To address the remarkable complexity of medical oncology, payers must work closely with thought leaders who are currently engaging in oncology VPBMs to learn from successes and challenges of current VBPM experiments and to make these insights publicly available. This transparency would catalyze an evidence-based approach to VBPM design and implementation, and prevent nationwide expansion of sub-optimized payment models that fail to engage providers and improve the value of care for our patients.


Concluding remarks:

The current economics of cancer care in the US are placing an unsustainable strain on our healthcare system. At the same time, payer pressures were cited as the top concern among oncologists in the most recent “State of oncology practice in America, 2018” survey results.[vii] We hope that appropriate VBPM design that incorporates the four pillars described above will mitigate these challenges to our current system of cancer care and lead to higher quality, lower costs, improved access, and better patient experience for our patients.

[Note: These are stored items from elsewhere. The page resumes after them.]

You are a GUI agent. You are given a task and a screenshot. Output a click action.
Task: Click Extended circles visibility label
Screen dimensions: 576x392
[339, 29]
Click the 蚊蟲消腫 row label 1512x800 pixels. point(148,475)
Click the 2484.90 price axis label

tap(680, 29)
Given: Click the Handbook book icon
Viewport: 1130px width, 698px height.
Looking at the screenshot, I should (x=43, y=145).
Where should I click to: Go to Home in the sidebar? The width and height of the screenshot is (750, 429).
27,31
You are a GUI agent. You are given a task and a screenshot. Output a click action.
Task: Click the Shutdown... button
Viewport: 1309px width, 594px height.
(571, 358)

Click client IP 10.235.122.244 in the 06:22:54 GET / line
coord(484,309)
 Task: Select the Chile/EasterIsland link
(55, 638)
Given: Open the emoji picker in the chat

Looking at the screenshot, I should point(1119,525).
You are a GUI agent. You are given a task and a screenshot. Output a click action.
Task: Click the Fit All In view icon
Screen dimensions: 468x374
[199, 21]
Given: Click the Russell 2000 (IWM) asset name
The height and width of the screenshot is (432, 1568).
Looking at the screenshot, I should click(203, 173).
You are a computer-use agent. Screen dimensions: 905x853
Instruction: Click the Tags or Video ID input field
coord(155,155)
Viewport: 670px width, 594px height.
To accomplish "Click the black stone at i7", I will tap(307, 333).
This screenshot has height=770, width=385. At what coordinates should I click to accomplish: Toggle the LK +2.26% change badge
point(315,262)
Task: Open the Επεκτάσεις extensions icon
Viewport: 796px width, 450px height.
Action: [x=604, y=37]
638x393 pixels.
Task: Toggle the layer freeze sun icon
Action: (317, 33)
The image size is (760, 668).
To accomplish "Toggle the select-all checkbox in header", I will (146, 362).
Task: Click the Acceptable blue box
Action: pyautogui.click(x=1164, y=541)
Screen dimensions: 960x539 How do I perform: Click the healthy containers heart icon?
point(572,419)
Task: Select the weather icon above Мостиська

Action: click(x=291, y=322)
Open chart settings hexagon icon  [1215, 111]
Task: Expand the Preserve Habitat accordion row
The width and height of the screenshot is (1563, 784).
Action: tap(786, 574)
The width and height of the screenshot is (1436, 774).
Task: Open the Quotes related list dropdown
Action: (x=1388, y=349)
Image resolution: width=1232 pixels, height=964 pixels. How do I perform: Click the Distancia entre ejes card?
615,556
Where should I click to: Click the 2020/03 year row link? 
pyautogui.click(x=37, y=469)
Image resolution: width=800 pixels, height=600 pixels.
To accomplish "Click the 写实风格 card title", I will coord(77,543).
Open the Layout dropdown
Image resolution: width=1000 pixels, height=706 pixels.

[1] Aviki E, Schleicher SM, Mullangi S, et al. Value-based healthcare delivery models in oncology: A systematic review. Cancer 124(16): 3293-3306, 2018.  

[ii] Clough JD, Patel K, Riley GF, et al. Wide variation in payments for Medicare beneficiary oncology services suggests room for practice-level improvement. Health Aff (Millwood) 34(4): 601-608, 2015.

[iii] Newcomer et al. Changing Physician Incentives for Affordable, Quality Cancer Care: Results of an Episode Payment Model. J Oncol Pract 10(5): 322-326, 2014.

[iv] Schleicher SM, Bach PB, Matsoukas K, Korenstein D. Medication overuse in oncology: current trends and future implications for patients and society. Lancet Oncol 19(4): 200-208, 2018.  

[v] Zon RT, Edge SB, Page RD, et al: American Society of Clinical Oncology criteria for high-quality clinical pathways in oncology. J Oncol Pract 13: 207-210, 2017.

[vi] Spinks T, Guzman A, Beadle BM, et al. Development and feasibility of bundled payments for the multidisciplinary treatment of head and neck cancer: A pilot progam. J Oncol Pract 14(2): 103-112, 2018.

[vii] Kirkwood MK, Hanley A, Bruinooge SS, et al: The state of oncology practice in America, 2018: Results of the American Society of Clinical Oncology Practice Census Survey. J Oncol Pract 14(7): 412-420, 2018.